Reported by: David Kastrup <dak <at> gnu.org>

Date: Sat, 11 Apr 2015 11:49:02 UTC

Severity: normal

Done: Mark H Weaver <mhw <at> netris.org>

Bug is archived. No further changes may be made.

To add a comment to this bug, you must first unarchive it, by sending
a message to control AT debbugs.gnu.org, with unarchive 20302 in the body.
You can then email your comments to 20302 AT debbugs.gnu.org in the normal way.

Toggle the display of automated, internal messages from the tracker.

View this report as an mbox folder, status mbox, maintainer mbox


Report forwarded to bug-guile <at> gnu.org:
bug#20302; Package guile. (Sat, 11 Apr 2015 11:49:02 GMT) Full text and rfc822 format available.

Acknowledgement sent to David Kastrup <dak <at> gnu.org>:
New bug report received and forwarded. Copy sent to bug-guile <at> gnu.org. (Sat, 11 Apr 2015 11:49:02 GMT) Full text and rfc822 format available.

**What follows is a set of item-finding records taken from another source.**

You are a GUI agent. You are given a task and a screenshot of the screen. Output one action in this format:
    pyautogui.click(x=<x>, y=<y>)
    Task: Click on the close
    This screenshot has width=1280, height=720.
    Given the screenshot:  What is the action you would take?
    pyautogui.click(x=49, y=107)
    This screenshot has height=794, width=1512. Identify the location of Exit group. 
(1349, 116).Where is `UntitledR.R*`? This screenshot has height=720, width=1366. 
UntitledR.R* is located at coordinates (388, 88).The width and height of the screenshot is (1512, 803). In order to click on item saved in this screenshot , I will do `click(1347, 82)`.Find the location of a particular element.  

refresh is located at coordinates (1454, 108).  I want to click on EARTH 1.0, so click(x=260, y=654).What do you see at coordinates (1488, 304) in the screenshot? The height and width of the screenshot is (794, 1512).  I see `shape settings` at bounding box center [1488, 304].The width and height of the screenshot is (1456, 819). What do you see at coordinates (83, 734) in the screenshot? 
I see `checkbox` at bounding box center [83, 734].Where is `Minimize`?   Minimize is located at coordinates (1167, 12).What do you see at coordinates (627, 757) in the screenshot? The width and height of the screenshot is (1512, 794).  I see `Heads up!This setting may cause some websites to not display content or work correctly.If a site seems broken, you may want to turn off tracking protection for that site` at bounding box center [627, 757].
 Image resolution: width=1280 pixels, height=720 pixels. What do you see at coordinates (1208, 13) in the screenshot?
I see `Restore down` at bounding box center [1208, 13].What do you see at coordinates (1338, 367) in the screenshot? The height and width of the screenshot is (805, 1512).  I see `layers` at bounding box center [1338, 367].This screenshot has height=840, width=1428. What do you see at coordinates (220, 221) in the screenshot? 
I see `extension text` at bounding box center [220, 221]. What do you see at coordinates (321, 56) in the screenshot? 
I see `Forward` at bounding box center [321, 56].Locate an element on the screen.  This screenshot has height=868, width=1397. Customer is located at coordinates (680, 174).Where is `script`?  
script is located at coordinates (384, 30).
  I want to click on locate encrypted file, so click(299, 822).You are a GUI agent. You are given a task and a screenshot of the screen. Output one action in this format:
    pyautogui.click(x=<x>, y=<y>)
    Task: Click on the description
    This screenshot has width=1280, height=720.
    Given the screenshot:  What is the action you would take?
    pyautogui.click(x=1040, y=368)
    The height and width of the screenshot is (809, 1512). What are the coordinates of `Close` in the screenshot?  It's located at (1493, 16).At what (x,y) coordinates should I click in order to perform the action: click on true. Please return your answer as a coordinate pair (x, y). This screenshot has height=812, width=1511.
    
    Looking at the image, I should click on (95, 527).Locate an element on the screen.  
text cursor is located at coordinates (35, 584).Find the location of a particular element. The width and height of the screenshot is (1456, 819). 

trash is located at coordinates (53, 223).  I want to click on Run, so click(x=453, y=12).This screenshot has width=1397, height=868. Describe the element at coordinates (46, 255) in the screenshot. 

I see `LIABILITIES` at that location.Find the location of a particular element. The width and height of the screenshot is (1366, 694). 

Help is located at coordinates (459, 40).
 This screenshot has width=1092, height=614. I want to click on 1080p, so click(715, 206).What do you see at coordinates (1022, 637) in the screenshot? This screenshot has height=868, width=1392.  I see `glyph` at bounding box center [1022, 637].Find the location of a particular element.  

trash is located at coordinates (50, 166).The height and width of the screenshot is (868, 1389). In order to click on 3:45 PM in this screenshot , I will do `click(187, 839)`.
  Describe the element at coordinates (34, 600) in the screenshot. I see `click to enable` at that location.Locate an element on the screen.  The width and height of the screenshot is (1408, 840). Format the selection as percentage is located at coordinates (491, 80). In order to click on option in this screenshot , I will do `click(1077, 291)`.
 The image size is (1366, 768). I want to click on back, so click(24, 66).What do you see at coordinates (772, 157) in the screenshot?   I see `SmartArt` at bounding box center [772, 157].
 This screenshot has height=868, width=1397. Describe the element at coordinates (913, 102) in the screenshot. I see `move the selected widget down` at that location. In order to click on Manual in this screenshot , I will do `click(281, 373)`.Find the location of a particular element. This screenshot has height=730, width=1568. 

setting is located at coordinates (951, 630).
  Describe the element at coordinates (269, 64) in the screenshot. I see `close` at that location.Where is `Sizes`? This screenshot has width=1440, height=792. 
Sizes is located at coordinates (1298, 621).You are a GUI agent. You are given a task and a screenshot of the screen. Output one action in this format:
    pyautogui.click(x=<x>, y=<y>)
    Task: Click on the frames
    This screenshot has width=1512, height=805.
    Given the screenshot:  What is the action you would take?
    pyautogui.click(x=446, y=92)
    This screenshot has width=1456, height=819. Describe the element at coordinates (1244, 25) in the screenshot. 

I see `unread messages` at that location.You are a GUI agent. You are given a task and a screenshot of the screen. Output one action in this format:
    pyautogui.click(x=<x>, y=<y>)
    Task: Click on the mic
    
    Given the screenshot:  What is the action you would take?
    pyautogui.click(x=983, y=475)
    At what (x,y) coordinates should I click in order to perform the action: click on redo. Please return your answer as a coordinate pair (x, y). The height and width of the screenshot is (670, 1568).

Message #5 received at submit <at> debbugs.gnu.org (full text, mbox):

From: David Kastrup <dak <at> gnu.org>
To: bug-guile <at> gnu.org
Subject: peek-char messes up file position on binary string ports
Date: Sat, 11 Apr 2015 13:48:14 +0200
[Message part 1 (text/plain, inline)]
Any idea how to work around _this_ one?

[gaga.scm (text/plain, inline)]
(use-modules (rnrs bytevectors) (rnrs io ports))
(let ((port (open-bytevector-input-port
	     (string->utf8 "Blablabla\nBlablabla\n"))))
  (seek port 13 SEEK_SET)
  (format #t "~c ~d\n" (peek-char port)
	  (ftell port)))
;; Outputs b 3 but should output b 13
[Message part 3 (text/plain, inline)]
This is using
guile (GNU Guile) 2.0.11
Packaged by Debian (2.0.11-deb+1-1)

-- 
David Kastrup

Information forwarded to bug-guile <at> gnu.org:
bug#20302; Package guile. (Fri, 17 Apr 2015 05:29:02 GMT) Full text and rfc822 format available.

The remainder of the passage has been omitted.